Понятие «андрогин» имеет то достоинство, что вводит в символический язык дополнительную двойственность, которая объясняет свойственную ему амбивалентность.

Ибо любой символ может иметь по крайней мере две противоположные интерпретации, которые должны слиться, чтобы он обрел свой полный смысл. Эту амбивалентность можно узреть даже при исследовании словаря. В еврейском языке, например, слово «shet» (змея) имеет два противоположных смысла: это фундамент и руины, что подтверждает оба смысла

устаревшего герметизма. В латыни слово «altus» означает «верх» и «глубокий», а слово «sacer» означает «святой» и «проклятый». То, что мы могли бы геометрически изобразить с помощью прямой линии, вертикальное направление которой можно принять как два противоположных направления сверху вниз и снизу вверх, то это соображение могло бы облегчить толкование функции языка символов.

Что нас останавливает прежде всего перед понятием амбивалентности, так это не направление движения, а различное качество, которое мы привязываем к каждому из направлений. Ибо каждый жест, выполняемый человеком, искажается и сопровождается большим коэффициентом эмоциональности, и, следовательно, каждая зона пространства, в которой он движется, заряжена качеством его впечатления, отражающим удовольствие или страх, порождаемые им, препятствия или легкость, которые он несет в себе самом.
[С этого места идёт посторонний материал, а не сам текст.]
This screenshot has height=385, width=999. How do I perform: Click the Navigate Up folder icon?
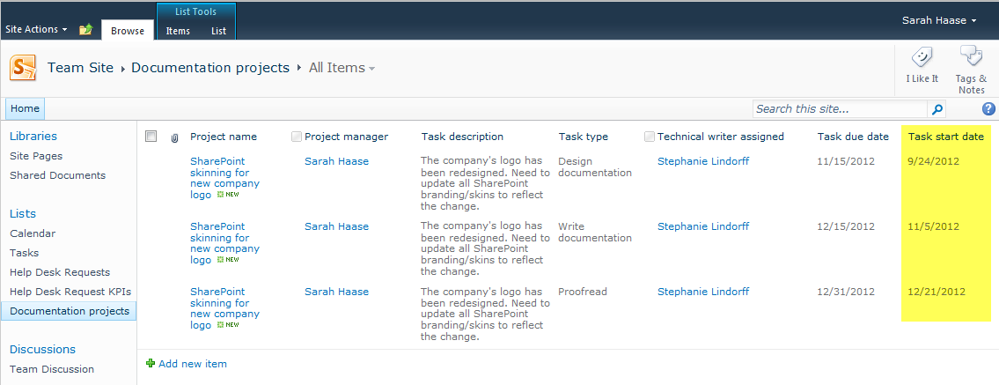pos(85,30)
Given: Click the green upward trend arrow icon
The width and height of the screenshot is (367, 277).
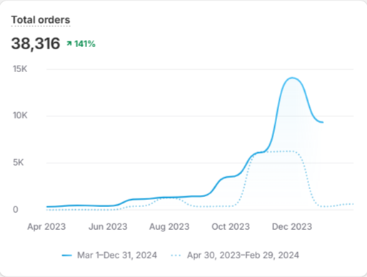Looking at the screenshot, I should click(69, 44).
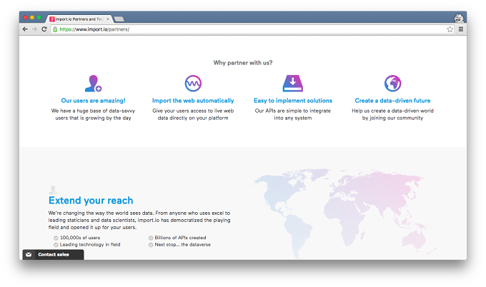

Здесь присутствует наследственный комплекс, толкающий нас приписывать различную ценность и качества правой и левой стороне, а также тому, что находится вверху и внизу.

Если, например, согласно западной традиции, правая сторона активна и благотворна, левая сторона пассивна («угрожающая»), и совершенно иное положение в древней китайской традиции, где считается, что правая рука «yin» женская, поскольку она подносит пищу ко рту, что является низшей работой, между тем как левая рука «yang» (мужская) считается праздной и бездейственной.

Человек «двусторонний», походка которого - ритмическое балансирование, делит, таким образом, мир на две противоположные, но дополняющие друг друга половины, отражающие таинственную асимметрию головного мозга, как с анатомической, так и с функциональной точек зрения, поскольку левое полушарие

ответственно за «разговорную» зону, тогда как правое руководит немой деятельностью мысли посредством знаков, образов и звуков.

В ретроспективе вида эта поляризация восходит ко времени задолго до появления царства животных, поскольку она проявилась уже в живой клетке. Без этой первобытной асимметрии не было бы жизни; на это указывал еще Пастер, считавший, что условие ее появления заключается в равновесии двух противоположных сил.

Специалисты в области психотехники, графологии и тестирования характеров и признаков допускают наличие различного психического смысла направлений в пространстве. Весьма примечательно, что они пришли к одному и тому же выводу о сходстве и соответствии, которым учили древние традиции, хотя иногда эти традиции могли казаться странным образом сокращенными, когда их адаптировали к какой-либо специальной области.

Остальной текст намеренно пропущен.